Her connection to Woodstock Meals, she added, “is about more than food. You live alone, and it’s nice to have someone knock on your door.”

The Bigger Picture

Across town, another Woodstock resident, who asked not to be named for privacy reasons, described how she stretches $1,800 a month in Social Security while food prices soar. “People are already starving and hungry because the prices are off the charts,” she said. “You sit here with a hungry stomach waiting until you absolutely no longer can handle it and then hit that top ramen.”

She lives at the Woodstock Meadows housing complex, behind the post office, where many older residents live on fixed incomes. Her rent is $290 a month. Inside her small apartment, she rations the pantry carefully, a few packets of ramen, a can of beans, and instant coffee.

Still, gratitude and generosity in-community keeps her going. On a recent afternoon, she baked three pans of ziti to share with her neighbors. “If I’ve got to share my big $100 with my neighbors, so be it,” she said. “We’ve got to look out for each other now.”

“There’s a long waiting list here,” she said of the Meadows. “It’s usually until someone dies, because once people are in here, they stay until they die.”

She shook her head. “It’s going backwards and it’s really scary, more extreme than ever before in our country. And it’s disgusting that this is going on at a time when we’re supposed to be giving thanks.”

For all its efficiency, Bradney knows her kitchen can’t fill the gap entirely left by federal programs.
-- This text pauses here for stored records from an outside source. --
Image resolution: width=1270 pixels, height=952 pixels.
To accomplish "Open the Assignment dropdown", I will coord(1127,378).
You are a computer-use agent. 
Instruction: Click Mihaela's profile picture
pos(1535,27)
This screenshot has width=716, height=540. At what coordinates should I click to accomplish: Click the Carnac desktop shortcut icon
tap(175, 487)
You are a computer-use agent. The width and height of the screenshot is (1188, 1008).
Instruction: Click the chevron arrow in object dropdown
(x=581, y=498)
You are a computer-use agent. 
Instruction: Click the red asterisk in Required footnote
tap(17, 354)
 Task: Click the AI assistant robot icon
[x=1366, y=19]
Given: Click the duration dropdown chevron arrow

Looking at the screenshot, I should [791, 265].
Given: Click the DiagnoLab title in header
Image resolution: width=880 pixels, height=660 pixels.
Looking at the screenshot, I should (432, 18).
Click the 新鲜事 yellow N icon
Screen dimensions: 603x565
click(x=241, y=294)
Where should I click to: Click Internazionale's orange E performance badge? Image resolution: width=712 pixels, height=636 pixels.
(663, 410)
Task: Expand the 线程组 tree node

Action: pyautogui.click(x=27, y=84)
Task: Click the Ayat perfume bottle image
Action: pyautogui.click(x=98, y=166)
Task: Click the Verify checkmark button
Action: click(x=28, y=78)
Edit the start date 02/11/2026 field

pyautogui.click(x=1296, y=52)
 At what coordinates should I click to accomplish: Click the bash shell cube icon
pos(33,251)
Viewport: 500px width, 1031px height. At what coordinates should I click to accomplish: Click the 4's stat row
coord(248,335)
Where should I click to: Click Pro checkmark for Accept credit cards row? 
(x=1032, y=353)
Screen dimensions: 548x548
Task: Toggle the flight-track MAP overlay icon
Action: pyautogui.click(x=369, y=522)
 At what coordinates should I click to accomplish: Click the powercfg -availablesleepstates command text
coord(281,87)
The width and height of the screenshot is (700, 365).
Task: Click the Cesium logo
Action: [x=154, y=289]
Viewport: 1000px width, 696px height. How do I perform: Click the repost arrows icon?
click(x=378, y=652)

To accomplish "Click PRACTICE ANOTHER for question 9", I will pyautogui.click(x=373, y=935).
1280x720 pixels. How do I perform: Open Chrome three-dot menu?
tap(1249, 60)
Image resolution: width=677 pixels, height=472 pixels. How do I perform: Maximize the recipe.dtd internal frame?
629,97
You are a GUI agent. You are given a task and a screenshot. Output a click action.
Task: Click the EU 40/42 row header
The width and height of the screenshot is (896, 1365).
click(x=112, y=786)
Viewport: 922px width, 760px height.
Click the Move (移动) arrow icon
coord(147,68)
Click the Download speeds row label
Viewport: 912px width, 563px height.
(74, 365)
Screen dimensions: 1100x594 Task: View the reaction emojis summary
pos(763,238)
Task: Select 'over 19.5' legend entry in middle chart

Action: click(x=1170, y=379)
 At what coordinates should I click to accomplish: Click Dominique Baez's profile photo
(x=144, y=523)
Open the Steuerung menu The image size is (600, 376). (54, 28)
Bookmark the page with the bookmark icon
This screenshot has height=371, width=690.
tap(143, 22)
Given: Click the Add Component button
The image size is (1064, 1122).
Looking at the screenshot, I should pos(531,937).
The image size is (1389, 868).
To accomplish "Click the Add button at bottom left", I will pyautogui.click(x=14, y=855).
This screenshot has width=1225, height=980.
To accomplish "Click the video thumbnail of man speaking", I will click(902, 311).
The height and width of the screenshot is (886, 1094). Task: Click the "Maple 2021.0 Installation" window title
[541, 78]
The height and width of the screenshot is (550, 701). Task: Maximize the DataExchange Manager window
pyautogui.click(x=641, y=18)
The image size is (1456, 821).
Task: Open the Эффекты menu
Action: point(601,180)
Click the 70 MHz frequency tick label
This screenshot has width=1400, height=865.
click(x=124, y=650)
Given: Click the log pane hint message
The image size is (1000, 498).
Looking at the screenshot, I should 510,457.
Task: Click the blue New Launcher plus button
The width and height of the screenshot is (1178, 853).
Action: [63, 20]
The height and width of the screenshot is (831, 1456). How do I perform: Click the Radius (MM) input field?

The operation’s entire annual budget equals less than a week of Ulster County’s SNAP benefits.

Co-director Gail Bradney delivers meals to homebound residents as part of Woodstock Meals’ daily route. Michael Sofronski/The Overlook.

“People say, ‘Oh, there are food pantries,’” she said. “But if you get a turkey or a chicken and have no way to cook it, that’s not a help. Having access to food doesn’t mean you can eat it.”

She wiped her hands on a towel and scanned the delivery list, tracing her finger down the names to see where she’d be driving next.

Information is available on the state’s Office of Temporary and Disability Assistance website regarding how the federal government shutdown could impact SNAP benefits.